Fang rested his head on Harry's knee and drooled all over his robes as they told Hagrid about their first lessons-- Lisa found it just hilarious how Ron had managed to find himself late for Transfiguration classes when Draco said it-- and Harry was awfully delighted to hear Hagrid call Filch an old git.
"An' as fer that cat, Mrs Norris, I'd like ter introduce her to Fang sometime. D'yeh know, every time I go up ter the school, she follows me everywhere? Can't get rid o' her-- bet Filch puts her up to it." Hagrid said, and Harry found it unbelievably hard to pay full attention.
The paper on the table-- a cutting from a copy of The Daily Prophet, a newspaper he saw Padma get a copy of each morning, kept catching his eye. Hagrid asked Draco about his parents.
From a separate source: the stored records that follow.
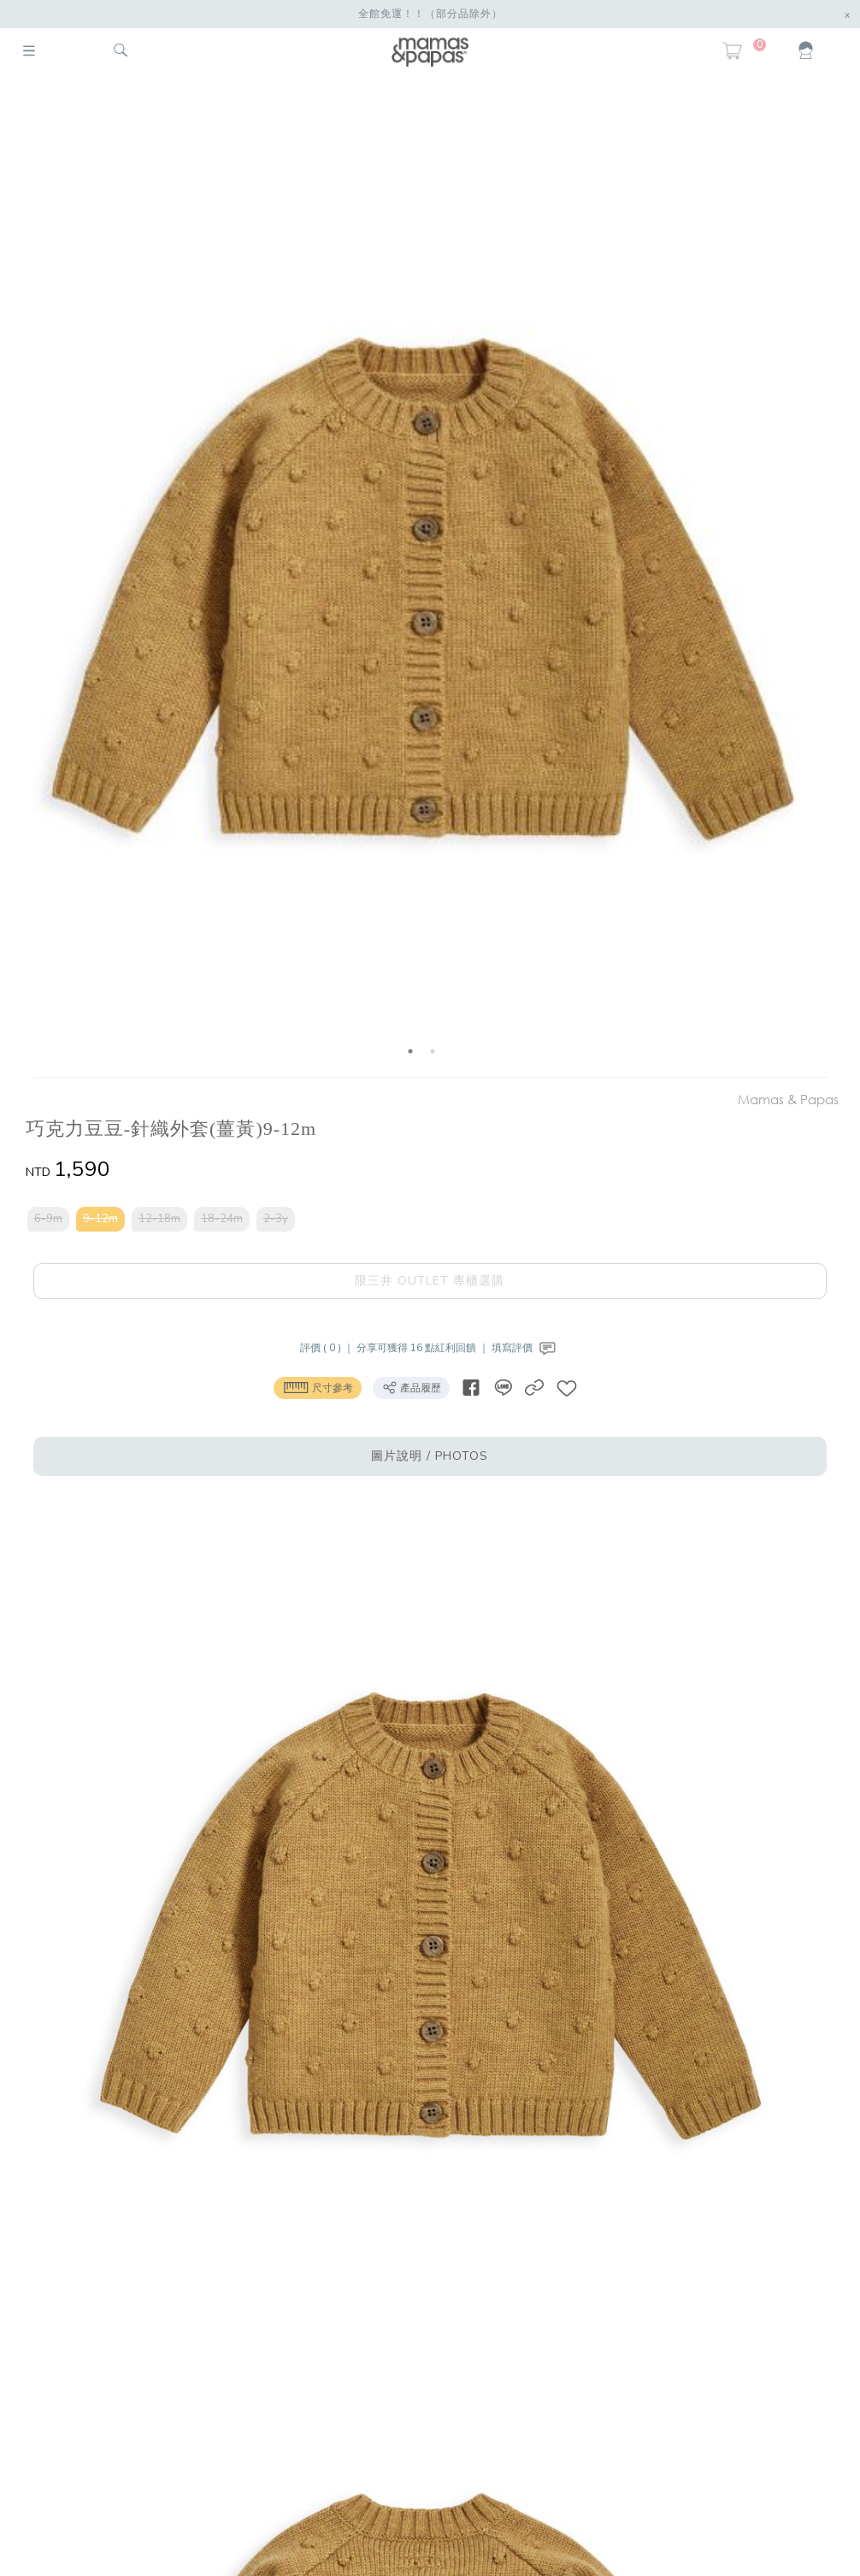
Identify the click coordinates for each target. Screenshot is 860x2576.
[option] (422, 579)
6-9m (48, 1218)
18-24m (222, 1218)
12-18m (159, 1218)
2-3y (275, 1218)
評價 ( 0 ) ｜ (328, 1348)
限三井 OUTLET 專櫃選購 (429, 1281)
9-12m (100, 1218)
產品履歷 (411, 1387)
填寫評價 (525, 1348)
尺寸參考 (317, 1387)
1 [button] (410, 1051)
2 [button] (432, 1051)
Padma had been poking at the table with her wand, picking up a loose woodchip every few minutes and bringing it up to her eye, and Lisa seemed to be lost in thought, her ears twitching as she stared blankly at the floor.
Harry picked up the paper, and was shocked as he read.
GRINGOTTS BREAK-IN LATEST
Investigations continue into the break-in at Gringotts on 31 July, widely believed to be the work of Dark wizards or witches unknown.
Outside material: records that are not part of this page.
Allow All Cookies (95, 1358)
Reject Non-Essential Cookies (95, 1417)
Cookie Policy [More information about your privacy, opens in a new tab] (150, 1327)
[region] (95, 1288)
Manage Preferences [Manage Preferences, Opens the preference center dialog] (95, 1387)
Gringotts goblins today insisted that nothing had been taken. The vault that was searched had in fact been emptied the same day.
"But we're not telling you what was in there, so keep your noses out if you know what's good for you," said a Gringotts spokesgoblin this afternoon.
Harry remembered Ron telling him on the train that someone had tried to rob Gringotts, but he hadn't mentioned the date.
"Hagrid!" Harry said, as Draco peeked over his shoulder to look at the newspaper. "The Gringotts break-in happened on my birthday! It might've been happening while we were there!" He stood up.
"Oh, your birthday's July thirty-first?" Padma asked.
"That's not important. Hagrid," Harry pushed off her question, and frowned at Hagrid. He knew that Hagrid knew something now, because he couldn't meet Harry in the eyes; Instead, he grunted and ate another rock cake.
"Nevermind, it may not have been while we were there. Someone tried to rob that vault that you emptied out while we were getting my school supplies, right? You know, don't you?" Harry asked.
"Yeh lot better get up ter the castle for dinner," Hagrid avoided, pushing them all out the hut. He slammed the door behind them.
"Harry," Padma finally said after a moment of silence. "Why didn't you tell me your birthday had already passed? I've been trying to think of the perfect present to get you, and now it's going to not even matter until next year! What if you don't like the same things next year?"
Harry shrugs. "I didn't think it was important. Since it's not during the school term, and all. I don't expect presents anyway, so you're fine."
Padma dragged on how she'd get him the best gift she could, before Draco declared he definitely could get something better, while they slowly walked back to the castle for dinner. Harry thought that none of the lessons he'd had so far had given him as much to think about as tea with Hagrid. Did Hagrid collect that package just in time? Where was it now?
Harry was almost itching just to get his hands on it. He really wanted to know now.